Collect all lines below with the string "computer".

══ Data provided ══

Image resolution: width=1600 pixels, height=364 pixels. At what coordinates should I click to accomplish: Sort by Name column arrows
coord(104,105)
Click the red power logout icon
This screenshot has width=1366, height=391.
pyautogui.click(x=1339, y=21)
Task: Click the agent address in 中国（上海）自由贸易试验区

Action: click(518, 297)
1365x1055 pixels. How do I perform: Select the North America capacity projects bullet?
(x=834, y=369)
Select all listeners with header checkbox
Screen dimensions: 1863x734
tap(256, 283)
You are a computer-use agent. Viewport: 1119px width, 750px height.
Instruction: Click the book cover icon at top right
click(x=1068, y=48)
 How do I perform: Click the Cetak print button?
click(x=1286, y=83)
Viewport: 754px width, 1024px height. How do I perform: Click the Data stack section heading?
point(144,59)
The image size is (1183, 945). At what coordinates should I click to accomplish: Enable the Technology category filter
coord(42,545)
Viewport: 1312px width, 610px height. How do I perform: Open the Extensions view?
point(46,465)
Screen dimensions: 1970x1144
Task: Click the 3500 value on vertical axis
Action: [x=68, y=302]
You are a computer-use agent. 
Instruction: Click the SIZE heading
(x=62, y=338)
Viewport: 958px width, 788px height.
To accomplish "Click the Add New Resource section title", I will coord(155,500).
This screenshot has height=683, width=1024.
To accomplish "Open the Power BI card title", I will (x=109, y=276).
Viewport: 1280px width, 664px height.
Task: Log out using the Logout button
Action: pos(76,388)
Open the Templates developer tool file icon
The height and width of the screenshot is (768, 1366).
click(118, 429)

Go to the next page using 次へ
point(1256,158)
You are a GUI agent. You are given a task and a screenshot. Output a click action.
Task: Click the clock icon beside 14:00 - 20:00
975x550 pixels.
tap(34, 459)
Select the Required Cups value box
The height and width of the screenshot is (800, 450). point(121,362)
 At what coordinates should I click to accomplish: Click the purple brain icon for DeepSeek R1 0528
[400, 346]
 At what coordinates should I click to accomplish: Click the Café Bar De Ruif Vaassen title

═══

* Answer to the exercise
You are a computer-use agent. Viewport: 1119px width, 750px height.
You are a computer-use agent. 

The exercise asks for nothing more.